:: COMPLETE THE FOLLOWING ::
1) Update the Spark partitioner post by rewriting everything from "Learning custom Spark" down to "Transaction(name:String, amount:Double, country:String)", with "amount" replaced by "value".
2) Translate this sentence from the Spark partitioner post into Spanish: "Learning custom Spark RDD Partitioner, coded some logic, but don't compile."
3) In the Spark partitioner post, which Spark version is used to start the Spark shell?

-- BEGIN DOCUMENT SEGMENT --

Learning custom Spark RDD Partitioner, coded some logic, but don't compile.
In Spark 2.4.3, start spark shell :
case class Transaction(name:String, amount:Double, country:String)
val transactions = Seq(
Transaction("Bob", 100, "UK"),
Transaction("James", 15, "UK"),
Transaction("Marek", 51, "US"),
Transaction("Paul", 57, "US")
)
import org.apache.spark.Partitioner
class CountryPartitioner(override val numPartitions: Int) extends Partitioner {
def getPartition(key: Any): Int = key match {
case s: Transaction => s.country.hashCode % numPartitions
}
override def equals(other: Any): Boolean = other.isInstanceOf[CountryPartitioner]
override def hashCode: Int = 0
}
val rdd = sc.parallelize(transactions).partitionBy(new CountryPartitioner(2))

-- END DOCUMENT SEGMENT --
-- BEGIN EXTRACTED ENTRIES --

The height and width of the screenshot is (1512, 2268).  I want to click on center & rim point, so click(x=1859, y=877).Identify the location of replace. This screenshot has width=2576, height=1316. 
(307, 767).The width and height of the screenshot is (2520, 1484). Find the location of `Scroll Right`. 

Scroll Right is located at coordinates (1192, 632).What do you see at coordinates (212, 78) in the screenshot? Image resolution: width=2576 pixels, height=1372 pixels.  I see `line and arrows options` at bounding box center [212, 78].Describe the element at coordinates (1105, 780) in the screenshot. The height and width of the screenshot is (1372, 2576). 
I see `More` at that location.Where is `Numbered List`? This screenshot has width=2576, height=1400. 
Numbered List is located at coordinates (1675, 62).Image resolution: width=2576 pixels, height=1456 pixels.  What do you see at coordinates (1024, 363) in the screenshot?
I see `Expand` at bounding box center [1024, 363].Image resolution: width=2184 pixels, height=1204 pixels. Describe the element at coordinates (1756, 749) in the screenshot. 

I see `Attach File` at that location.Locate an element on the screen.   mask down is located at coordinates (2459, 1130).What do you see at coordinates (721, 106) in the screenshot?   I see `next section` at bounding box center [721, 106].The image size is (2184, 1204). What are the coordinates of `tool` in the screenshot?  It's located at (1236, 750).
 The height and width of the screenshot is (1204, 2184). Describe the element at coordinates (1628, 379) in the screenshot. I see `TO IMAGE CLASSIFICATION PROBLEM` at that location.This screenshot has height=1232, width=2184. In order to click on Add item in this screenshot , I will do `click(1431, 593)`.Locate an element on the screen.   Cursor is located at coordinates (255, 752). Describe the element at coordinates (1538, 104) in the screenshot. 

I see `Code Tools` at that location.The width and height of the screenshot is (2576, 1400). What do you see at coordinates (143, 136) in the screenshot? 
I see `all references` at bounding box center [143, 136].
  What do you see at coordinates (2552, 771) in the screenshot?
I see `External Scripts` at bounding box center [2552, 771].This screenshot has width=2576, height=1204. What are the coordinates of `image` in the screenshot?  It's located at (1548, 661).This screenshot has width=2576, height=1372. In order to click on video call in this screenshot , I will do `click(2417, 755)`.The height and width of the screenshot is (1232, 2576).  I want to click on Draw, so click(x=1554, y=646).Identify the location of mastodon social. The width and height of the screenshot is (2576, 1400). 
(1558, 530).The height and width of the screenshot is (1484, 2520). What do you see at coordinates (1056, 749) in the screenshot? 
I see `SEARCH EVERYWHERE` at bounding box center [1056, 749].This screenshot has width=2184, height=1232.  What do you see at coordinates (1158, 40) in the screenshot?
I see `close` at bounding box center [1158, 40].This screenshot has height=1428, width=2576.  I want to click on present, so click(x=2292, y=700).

-- END EXTRACTED ENTRIES --

:: ANSWERS IN ORDER ::
1)
Learning custom Spark RDD Partitioner, coded some logic, but don't compile.
In Spark 2.4.3, start spark shell :
case class Transaction(name:String, value:Double, country:String)

2) Aprendiendo a crear un Partitioner personalizado de RDD en Spark, escribí algo de lógica, pero no compila.

3) Spark 2.4.3